You then have various rules for how these anomalies are treated. You might create automatic rules, for example to change the abbreviation Notts to the full Nottinghamshire so that you can have consistent values without needing a human being to make any changes. You might also have people, known as data stewards, who are alerted to suspected anomalies so that they can check whether values need to be fixed.

A data quality project tends to have two elements to it. One is an initial fix to clean up bad data. This is known as a data cleansing project. As the name implies, the end goal is to have a set of clean data. The tools look through the data, transforming values to match a standard, flagging outlying values that might be anomalies and suggesting changes that could be made. It also hunts for possible duplicates through data matching, applying policies to look for entries in the database that might refer to the same thing. For example, the entries for Jess Meats and Jessica Meats might be flagged up as a possible match. After the cleansing and matching, the output is delivered as a set of data that has been cured of as many inaccuracies as possible.

The second part of a data quality project is what happens next to keep the data clean. As with Master Data Management, this isn’t a fix-once act. It’s very easy for data quality issues to creep back in after the cleansing has taken place so an implementation of Data Quality Services needs to bear in mind what should happen next. The processes and policies need to be defined to ensure that the data quality knowledgebase is used in future to maintain the quality of the data. It’s also important to identify the data stewards who will be responsible for fixing any problems the knowledgebase flags.

It’s also important to think of the knowledgebase as an on-going project. Things change. Data changes. The knowledgebase should therefore also change. The set of knowledge and rules within the knowledgebase can grow over time, bringing more control and accuracy to your data. As more data passing through the knowledgebase, it becomes more tuned to picking out anomalies and better at identifying what the correct value should be.

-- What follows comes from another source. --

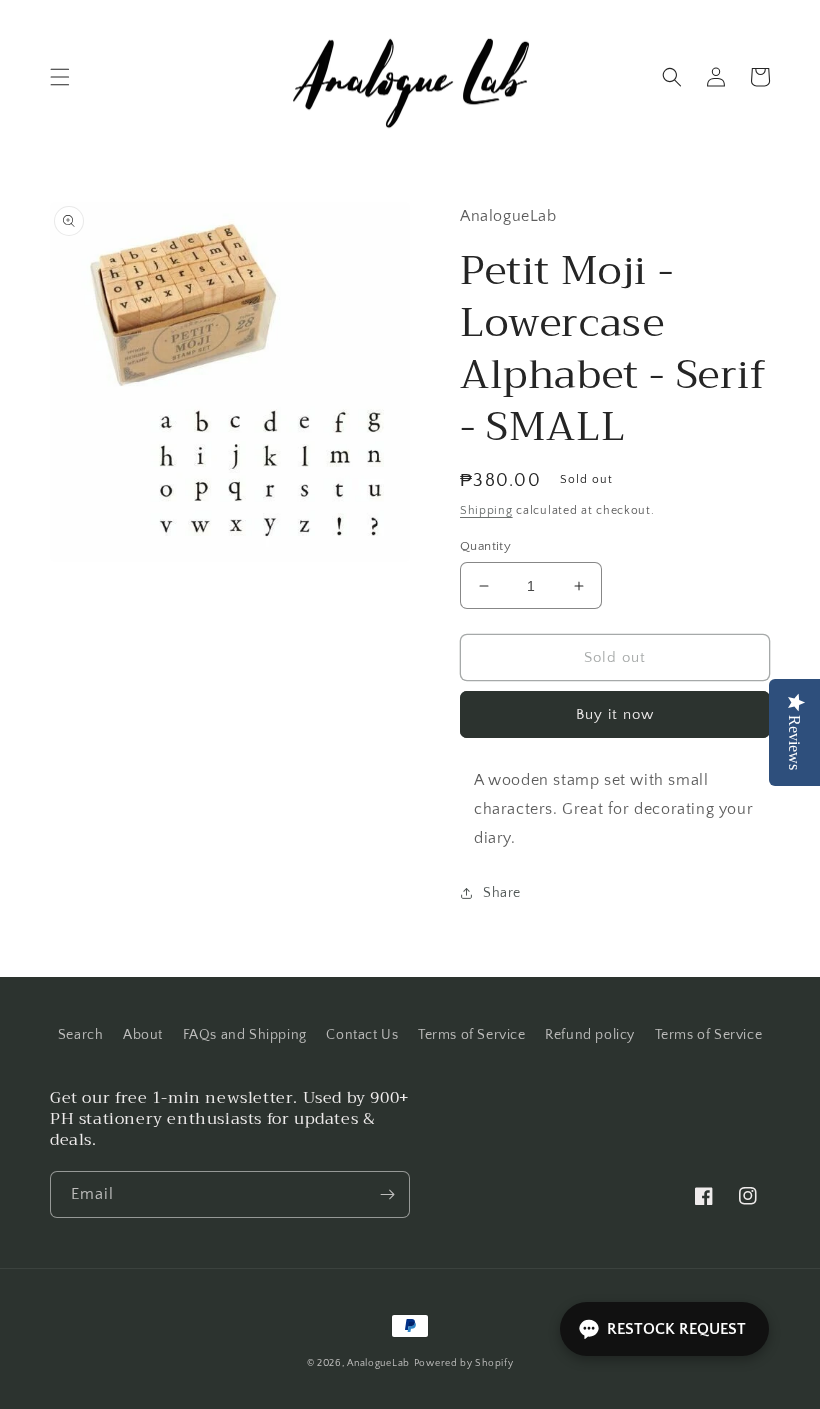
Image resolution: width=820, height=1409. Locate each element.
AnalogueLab (378, 1363)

A Data Quality Services project should include both the plan for how to clean the data initially and how to maintain quality moving forward.

Before either of these can start, however, you need to define what you want your data to look like. A common example is a male/female field. This seems like it should be simple, but one system might store this as male or female, another might have m or f, another might have 0 or 1, yet another might have 0 and 1 again, but with the digits referring to the opposite gender. If you’re merging systems, moving data between systems or pulling together data from multiple systems for reporting, you can have chaos. A key part of a data quality project is working out what you want to be the correct value. Once you’ve done that, you can start applying the rules to change the other values so you end up with consistency across your whole data set.

So when you’re starting to work with Data Quality Services, first take a look at your existing data and decide what you’d like it to look like. Then you can do your data cleansing and data matching to give yourself a clean and accurate set of data to start with. Then you need to hook your knowledgebase into your processes to ensure data quality moving forward.